Friday, November 7, 2008

Gay Marriage and DPI

I've been away from this blog for a few months, mostly because it's been nice to have a break from thinking about DPI and homophobia. But of course, that hasn't mean that things haven't been going on. Some kids from 2008 GSE contacted me about starting GSAs in their schools; one student was denied by their high school, despite the fact the school has other non-curricular clubs. Other kids have had more luck and I was happy to run into some of their GSA's at Pride this year. And I am looking forward to speaking to some student groups next semester.

And perhaps most importantly, Focus on the Family, the group that funds the Alliance Defense Fund, led the charge to add state constiutional amendments banning gay marriage in Arizona, California, and Florida. Prop 8 in California is particularly an interesting turn because homosexuals could be married in California previously.
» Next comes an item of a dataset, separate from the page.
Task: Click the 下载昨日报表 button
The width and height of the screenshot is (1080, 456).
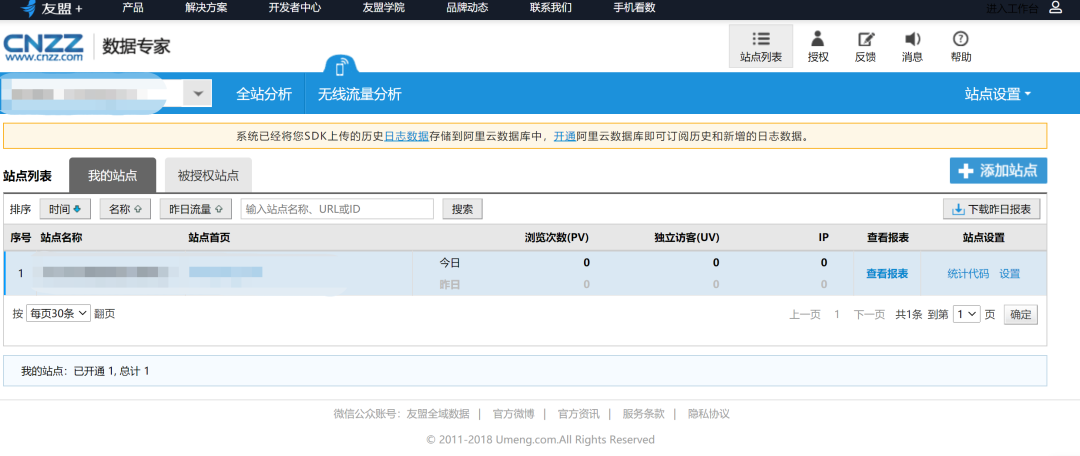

What this means is that we have allowed an individual's right granted to them by a state to be determined by a majority decision, not the decision of the state's court system. Of course, ADF and FotF are both always bent out of shape about "activist" judges and see these votes as the will of people, as if that should be what determines what rights people should have.

But of course, we don't determine human rights or civil rights by popular decision. Women and blacks didn't get the right to vote by popular acclaim; schools weren't desegregated by a majority vote; we didn't legalize mixed race marriages through the "will of the people." In fact, it is the job of state and federal judges to determine rights and responsibilites of citizens not through a majority or based on what a certain religous group might think, but based on an understanding of the Constitution or other appropriate documents and translate it into law if necessary. We strictly don't ask churches to determine what state laws should be.
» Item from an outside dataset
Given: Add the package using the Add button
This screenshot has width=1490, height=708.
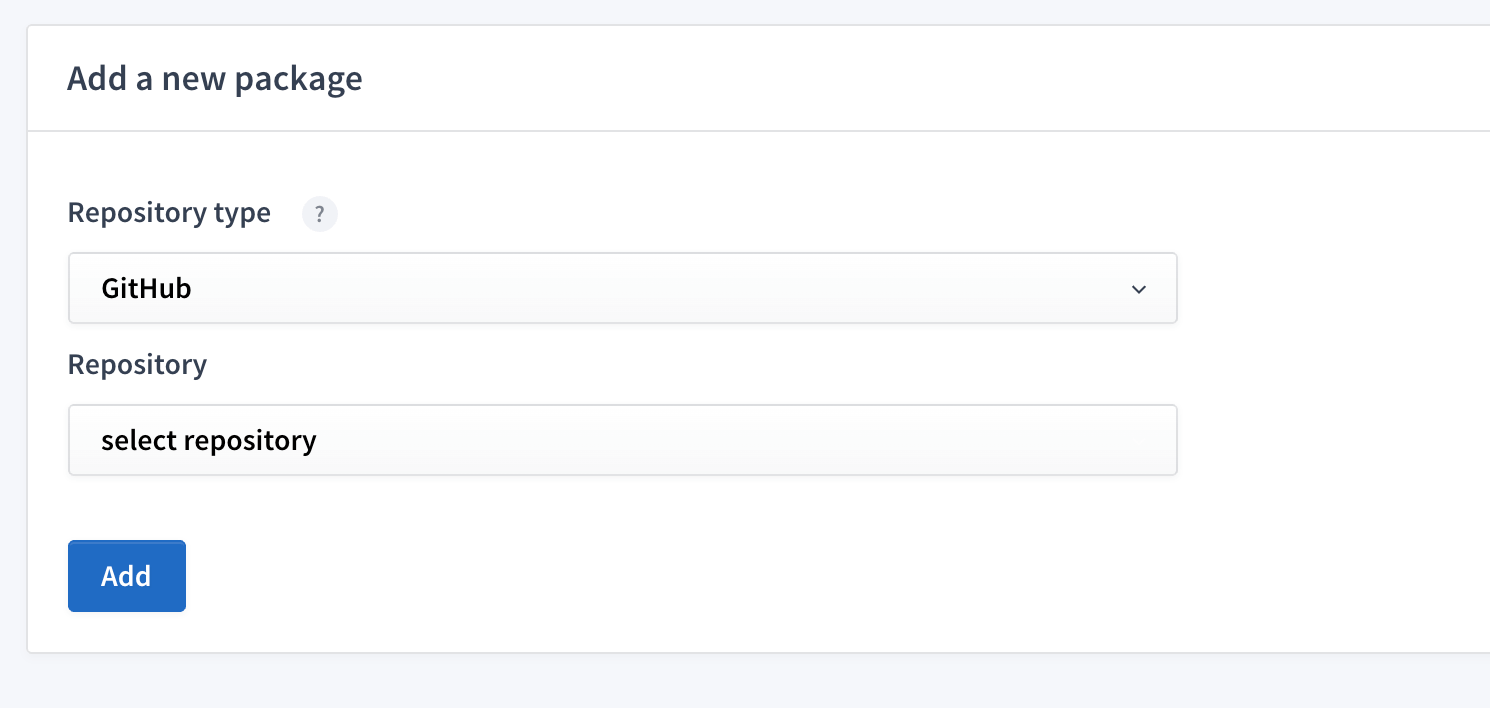Looking at the screenshot, I should pos(127,576).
In fact, the great shortcomings of the courts have been when they don't interpret a legal document but act as if all possible meanings and definitions were carved in stone the day they were written. See the Dred Scott case (which the evangelical conservative right equates to Roe vs. Wade interestingly) where the Supreme Court decided blacks couldn't have rights of citizenship because they weren't part of the "We" when "We the People" was written.

So what does all of this have to do with DPI and Governor's School? FotF and DPI argue that if enough people are homophobic, they should be allowed to enact homophobic policies or set homophobic laws. They detest when courts, judges, or administrators, who are specifically there to set policies and make laws, follow stated values or guidelines instead of putting everything up to a vote. So in California, where marriage was thought to "be a fundamental right of free men" when anti-miscegination laws were overturned, it doesn't matter that queers are "free men", just that there are a lot of homophobes.
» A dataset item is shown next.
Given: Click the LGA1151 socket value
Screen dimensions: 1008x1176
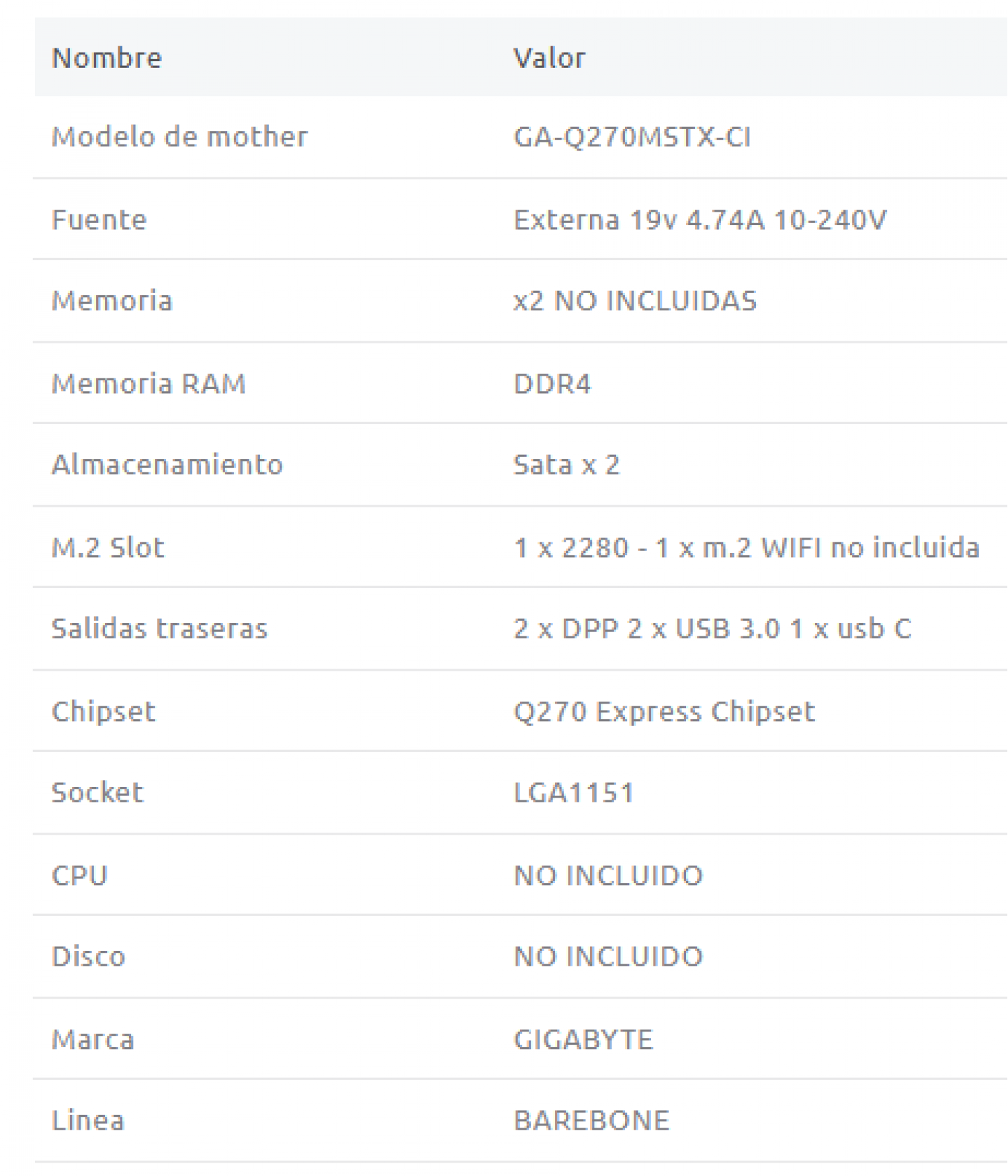Looking at the screenshot, I should (x=573, y=792).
And the DPI has of course allowed this kind of majority opinion hate to overrule the stated values of Governor's School. GS doesn't promise to teach what the largest or loudest number of people want GS to teach; GS states it will set a curriculum based on an "exploration of the latest ideas in various disciplines". (Really-it's right there on the front page of the website.) But when the ADF says GS can't teach anything containing the word sexuality, they have no legal or rational grounds to stand on. What they threaten GS with is a lawsuit that GS will lose in the court of public opinion. And DPI is scared of this and responds to stay out of a public discussion.

Homophobia is wrong. It doesn't matter how many people are homophobic. It doesn't matter that Barack Obama is homophobic when he speaks out against gay marriage. (At least he admits that there may be a possibility that he is bigoted and short-sighted.) It doesn't matter that there are homophobic laws in place. Homophobia is still morally wrong. And it violates the 14th Amendment.

Homophobia is wrong for GS too. If human sexuality is a latest idea in a discipline, then it can be taught at GS. It doesn't matter that the ADF or the Carolina Family Council or any other group doesn't like it; they aren't academic groups and don't determine the curriculum for NC state schools. And it doesn't matter how many homophobes they can rally to write or call. It doesn't make homophobia right. And pretending that it does, is and of itself, homophobic.